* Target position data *
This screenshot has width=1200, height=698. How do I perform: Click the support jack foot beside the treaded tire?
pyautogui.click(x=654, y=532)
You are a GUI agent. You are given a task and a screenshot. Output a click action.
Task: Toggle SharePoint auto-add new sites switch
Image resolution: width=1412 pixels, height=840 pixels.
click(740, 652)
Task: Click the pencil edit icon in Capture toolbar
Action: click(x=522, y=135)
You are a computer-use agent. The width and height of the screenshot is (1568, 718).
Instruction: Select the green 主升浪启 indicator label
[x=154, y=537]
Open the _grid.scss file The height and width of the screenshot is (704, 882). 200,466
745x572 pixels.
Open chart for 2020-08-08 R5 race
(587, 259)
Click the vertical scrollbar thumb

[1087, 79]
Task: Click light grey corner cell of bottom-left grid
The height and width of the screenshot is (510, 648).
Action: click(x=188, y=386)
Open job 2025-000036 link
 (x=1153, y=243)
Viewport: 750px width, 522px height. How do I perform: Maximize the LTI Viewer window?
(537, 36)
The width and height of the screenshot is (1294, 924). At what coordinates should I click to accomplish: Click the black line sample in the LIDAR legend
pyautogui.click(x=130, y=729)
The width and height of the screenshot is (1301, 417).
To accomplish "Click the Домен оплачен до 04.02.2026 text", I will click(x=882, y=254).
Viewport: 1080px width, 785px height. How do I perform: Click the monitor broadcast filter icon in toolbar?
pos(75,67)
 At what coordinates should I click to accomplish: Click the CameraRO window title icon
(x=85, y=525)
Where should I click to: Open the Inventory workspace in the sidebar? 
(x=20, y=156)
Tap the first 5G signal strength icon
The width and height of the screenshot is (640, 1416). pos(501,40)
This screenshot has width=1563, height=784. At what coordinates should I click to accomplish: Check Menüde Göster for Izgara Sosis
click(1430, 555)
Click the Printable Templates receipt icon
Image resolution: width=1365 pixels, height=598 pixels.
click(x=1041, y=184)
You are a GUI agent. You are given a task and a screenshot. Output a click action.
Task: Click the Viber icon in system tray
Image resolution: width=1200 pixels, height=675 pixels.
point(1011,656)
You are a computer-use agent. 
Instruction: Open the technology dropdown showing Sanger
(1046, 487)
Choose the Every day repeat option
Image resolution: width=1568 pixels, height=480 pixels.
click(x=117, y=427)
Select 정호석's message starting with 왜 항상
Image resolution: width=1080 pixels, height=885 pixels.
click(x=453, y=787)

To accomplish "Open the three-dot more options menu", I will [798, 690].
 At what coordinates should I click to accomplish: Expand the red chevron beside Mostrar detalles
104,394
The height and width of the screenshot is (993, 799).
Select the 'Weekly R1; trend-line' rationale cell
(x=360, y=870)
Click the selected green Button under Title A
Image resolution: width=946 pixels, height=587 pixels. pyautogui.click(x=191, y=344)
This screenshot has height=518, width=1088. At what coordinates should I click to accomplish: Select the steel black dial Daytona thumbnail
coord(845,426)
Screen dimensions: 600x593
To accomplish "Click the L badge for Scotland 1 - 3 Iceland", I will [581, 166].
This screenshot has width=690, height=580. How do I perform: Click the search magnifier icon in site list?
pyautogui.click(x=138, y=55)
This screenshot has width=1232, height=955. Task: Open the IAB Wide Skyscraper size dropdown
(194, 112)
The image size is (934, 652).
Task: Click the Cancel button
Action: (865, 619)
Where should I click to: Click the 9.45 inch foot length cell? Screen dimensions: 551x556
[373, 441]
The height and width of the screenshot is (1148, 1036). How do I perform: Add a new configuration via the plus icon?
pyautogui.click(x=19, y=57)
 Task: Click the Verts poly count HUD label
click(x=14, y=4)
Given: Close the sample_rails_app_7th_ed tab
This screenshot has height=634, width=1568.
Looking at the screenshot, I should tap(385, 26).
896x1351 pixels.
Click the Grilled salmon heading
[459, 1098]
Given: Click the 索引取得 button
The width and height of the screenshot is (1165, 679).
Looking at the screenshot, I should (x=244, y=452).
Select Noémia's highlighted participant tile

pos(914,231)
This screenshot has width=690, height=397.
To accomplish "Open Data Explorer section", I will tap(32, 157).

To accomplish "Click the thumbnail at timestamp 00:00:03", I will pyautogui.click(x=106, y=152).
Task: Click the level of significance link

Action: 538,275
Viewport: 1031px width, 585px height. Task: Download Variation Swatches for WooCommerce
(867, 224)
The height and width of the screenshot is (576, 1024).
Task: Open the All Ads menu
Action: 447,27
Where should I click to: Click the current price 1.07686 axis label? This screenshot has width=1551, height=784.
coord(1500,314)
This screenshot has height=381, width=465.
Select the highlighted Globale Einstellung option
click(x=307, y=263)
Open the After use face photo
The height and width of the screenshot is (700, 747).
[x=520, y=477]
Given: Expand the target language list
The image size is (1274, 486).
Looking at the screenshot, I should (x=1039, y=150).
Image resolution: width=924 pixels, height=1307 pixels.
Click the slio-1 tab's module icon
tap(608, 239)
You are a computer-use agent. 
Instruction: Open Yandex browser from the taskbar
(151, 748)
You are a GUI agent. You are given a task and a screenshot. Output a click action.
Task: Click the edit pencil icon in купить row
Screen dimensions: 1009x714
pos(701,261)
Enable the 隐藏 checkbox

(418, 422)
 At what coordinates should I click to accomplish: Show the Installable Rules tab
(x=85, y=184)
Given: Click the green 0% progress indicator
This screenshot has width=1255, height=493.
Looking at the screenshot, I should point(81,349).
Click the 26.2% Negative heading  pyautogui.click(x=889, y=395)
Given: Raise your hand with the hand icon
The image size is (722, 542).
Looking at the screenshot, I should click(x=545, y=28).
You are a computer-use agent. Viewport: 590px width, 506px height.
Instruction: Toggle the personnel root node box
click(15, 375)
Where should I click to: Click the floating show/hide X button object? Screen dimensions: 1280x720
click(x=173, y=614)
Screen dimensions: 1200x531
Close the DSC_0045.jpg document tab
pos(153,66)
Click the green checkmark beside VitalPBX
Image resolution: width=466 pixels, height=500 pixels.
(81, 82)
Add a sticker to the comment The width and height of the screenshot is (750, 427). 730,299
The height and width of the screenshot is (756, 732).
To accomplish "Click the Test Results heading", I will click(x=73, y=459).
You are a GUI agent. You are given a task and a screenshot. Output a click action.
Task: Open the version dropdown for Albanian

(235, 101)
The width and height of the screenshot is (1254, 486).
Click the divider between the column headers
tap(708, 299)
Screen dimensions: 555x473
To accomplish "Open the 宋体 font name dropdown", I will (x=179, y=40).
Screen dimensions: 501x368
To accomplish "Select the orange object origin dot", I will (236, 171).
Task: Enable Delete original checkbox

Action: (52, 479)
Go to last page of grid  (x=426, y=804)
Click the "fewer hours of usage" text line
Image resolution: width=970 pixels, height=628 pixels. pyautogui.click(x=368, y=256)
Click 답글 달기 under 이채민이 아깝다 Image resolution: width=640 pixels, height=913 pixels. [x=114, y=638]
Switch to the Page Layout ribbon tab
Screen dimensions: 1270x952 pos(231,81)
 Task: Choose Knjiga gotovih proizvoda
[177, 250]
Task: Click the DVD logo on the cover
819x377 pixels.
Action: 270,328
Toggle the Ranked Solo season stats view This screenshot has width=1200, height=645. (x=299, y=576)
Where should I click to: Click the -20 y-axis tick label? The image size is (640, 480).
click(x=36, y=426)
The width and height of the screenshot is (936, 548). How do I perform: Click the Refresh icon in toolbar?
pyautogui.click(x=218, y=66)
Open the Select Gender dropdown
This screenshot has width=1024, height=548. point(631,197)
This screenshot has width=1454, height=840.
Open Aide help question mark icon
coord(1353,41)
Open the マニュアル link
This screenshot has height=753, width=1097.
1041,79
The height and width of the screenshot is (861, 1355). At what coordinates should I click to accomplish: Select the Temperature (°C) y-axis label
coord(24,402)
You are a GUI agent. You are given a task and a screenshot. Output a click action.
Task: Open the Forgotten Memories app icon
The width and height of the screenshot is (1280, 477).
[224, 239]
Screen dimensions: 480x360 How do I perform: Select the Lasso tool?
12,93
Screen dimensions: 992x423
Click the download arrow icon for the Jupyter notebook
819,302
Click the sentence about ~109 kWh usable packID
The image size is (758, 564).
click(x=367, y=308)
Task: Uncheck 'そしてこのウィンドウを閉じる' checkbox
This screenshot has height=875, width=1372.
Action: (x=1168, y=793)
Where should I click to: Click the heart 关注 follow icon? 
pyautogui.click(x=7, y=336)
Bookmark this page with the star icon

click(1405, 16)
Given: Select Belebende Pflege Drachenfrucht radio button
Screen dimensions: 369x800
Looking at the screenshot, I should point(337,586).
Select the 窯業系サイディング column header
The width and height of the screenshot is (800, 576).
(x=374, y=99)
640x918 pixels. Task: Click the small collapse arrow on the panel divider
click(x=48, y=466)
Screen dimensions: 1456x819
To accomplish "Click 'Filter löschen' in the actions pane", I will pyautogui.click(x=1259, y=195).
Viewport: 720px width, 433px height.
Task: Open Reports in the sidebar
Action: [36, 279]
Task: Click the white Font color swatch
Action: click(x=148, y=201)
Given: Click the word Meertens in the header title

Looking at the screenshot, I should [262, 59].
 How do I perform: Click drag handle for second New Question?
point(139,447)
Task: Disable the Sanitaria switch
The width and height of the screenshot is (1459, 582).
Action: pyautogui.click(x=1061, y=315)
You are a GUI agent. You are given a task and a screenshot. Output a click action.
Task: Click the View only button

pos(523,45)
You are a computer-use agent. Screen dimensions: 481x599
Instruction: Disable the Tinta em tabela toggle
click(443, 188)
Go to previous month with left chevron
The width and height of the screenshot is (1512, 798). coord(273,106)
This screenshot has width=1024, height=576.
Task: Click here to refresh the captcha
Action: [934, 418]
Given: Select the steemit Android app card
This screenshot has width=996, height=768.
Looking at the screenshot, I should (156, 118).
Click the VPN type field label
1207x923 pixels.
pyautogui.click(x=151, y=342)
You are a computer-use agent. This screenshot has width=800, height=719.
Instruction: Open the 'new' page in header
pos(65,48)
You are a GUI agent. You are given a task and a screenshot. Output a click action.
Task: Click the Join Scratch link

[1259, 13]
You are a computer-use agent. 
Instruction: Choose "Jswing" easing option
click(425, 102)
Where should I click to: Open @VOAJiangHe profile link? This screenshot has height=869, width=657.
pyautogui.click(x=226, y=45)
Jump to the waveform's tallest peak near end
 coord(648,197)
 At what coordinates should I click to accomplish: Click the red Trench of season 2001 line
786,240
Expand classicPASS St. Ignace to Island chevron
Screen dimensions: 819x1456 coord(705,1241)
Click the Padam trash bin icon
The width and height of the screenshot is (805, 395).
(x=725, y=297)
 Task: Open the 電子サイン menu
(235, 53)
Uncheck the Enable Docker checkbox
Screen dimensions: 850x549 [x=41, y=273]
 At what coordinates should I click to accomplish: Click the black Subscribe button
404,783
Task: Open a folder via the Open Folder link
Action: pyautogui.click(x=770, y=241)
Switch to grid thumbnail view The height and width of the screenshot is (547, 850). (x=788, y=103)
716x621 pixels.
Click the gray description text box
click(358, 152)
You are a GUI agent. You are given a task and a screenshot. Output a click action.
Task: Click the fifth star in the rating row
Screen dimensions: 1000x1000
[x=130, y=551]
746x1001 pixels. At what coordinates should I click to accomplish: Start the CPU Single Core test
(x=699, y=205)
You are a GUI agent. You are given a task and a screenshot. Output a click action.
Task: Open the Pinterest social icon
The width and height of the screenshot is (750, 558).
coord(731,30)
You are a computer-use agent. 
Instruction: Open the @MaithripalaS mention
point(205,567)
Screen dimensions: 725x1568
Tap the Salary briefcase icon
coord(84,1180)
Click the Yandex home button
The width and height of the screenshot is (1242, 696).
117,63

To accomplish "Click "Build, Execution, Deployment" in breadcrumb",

* TASK INSTRUCTIONS *
Copy out the data above, word for word, from the line with "You are a computer-use agent. The" to the line with "Open the _grid.scss", including both of those lines.

* ANSWER TO THE EXERCISE *
You are a computer-use agent. The width and height of the screenshot is (1568, 718).
Instruction: Select the green 主升浪启 indicator label
[x=154, y=537]
Open the _grid.scss file The height and width of the screenshot is (704, 882). 200,466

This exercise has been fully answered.